The study examined occurrence of bacterial pathogens associated with neonatal sepsis in a hospital setting. A prospective cross-sectional study was carried out on neonates with sepsis who were admitted to the neonatal ward of Obafemi Awolowo University Teaching Hospital Complex, Ile-Ife, Nigeria over a six-month period. One hundred samples for microbiological evaluation were collected from the neonates excluding those on prior antibiotic therapy. Microbiological examination and analysis of a variety of samples, processed according to standard procedures for isolation and identification of pathogenic bacteria and antibiotic sensitivity testing, was carried out on bacterial isolates.

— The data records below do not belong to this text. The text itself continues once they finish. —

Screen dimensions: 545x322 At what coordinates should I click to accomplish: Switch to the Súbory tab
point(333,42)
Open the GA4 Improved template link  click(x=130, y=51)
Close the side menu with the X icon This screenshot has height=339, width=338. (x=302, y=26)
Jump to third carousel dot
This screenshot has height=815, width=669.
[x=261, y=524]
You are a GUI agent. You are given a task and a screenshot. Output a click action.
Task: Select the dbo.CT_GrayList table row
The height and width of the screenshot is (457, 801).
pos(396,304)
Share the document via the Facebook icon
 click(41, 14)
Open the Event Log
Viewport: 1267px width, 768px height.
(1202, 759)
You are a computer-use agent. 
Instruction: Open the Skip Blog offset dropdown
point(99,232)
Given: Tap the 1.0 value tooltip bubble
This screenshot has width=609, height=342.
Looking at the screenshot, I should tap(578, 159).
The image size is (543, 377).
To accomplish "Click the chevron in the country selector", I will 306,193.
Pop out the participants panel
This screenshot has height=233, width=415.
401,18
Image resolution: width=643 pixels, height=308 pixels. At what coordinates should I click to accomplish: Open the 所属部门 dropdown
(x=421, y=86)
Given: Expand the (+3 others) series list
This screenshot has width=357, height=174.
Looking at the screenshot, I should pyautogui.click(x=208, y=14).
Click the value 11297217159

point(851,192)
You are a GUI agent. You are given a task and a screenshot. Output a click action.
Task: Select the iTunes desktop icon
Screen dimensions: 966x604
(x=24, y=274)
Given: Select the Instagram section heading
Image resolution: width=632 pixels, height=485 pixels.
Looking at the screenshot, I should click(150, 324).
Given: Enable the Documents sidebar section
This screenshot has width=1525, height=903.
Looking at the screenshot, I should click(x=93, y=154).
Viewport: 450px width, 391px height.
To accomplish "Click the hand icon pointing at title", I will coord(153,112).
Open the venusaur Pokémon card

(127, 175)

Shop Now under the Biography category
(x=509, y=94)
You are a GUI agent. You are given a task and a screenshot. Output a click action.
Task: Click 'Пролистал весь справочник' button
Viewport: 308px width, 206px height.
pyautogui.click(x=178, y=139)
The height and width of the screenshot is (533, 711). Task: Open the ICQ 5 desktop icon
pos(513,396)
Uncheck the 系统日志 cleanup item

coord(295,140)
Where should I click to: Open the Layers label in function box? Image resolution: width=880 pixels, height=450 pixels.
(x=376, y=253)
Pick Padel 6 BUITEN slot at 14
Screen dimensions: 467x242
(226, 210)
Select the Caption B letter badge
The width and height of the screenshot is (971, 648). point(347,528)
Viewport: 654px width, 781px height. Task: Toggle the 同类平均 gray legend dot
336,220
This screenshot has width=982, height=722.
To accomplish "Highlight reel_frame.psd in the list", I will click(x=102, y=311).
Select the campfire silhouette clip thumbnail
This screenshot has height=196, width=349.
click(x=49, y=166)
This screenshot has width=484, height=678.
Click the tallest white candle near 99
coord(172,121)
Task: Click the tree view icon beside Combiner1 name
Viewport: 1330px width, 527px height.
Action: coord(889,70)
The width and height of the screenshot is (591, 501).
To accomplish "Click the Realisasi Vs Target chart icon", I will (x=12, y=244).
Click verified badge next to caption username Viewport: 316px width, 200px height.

Among the 100 samples collected and processed, Staphylococcus aureus accounted for 28%, Klebsiella and Pseudomonas species 13% each, Proteus species 10%, other Enterobacteriaciae 9%, Neisseria gonorrhoea 8%, beta-haemolytic Streptococcus 5 and 14% showed no bacterial growth. Antibiotic sensitivity patterns of the bacterial isolates showed that most were sensitive to oxfloxacin. However, a significant number of them showed resistance to commonly used antibiotics such as ampicillin and penicillin. Bacterial pathogens in neonates with sepsis vary from Gram-positive bacteria, mostly S. aureus to Gram-negative bacilli, mainly Klebsiella and Pseudomonas species. Improvement in hygienic practices in both the wards and nurseries is required to reduce mortality rate in the hospital.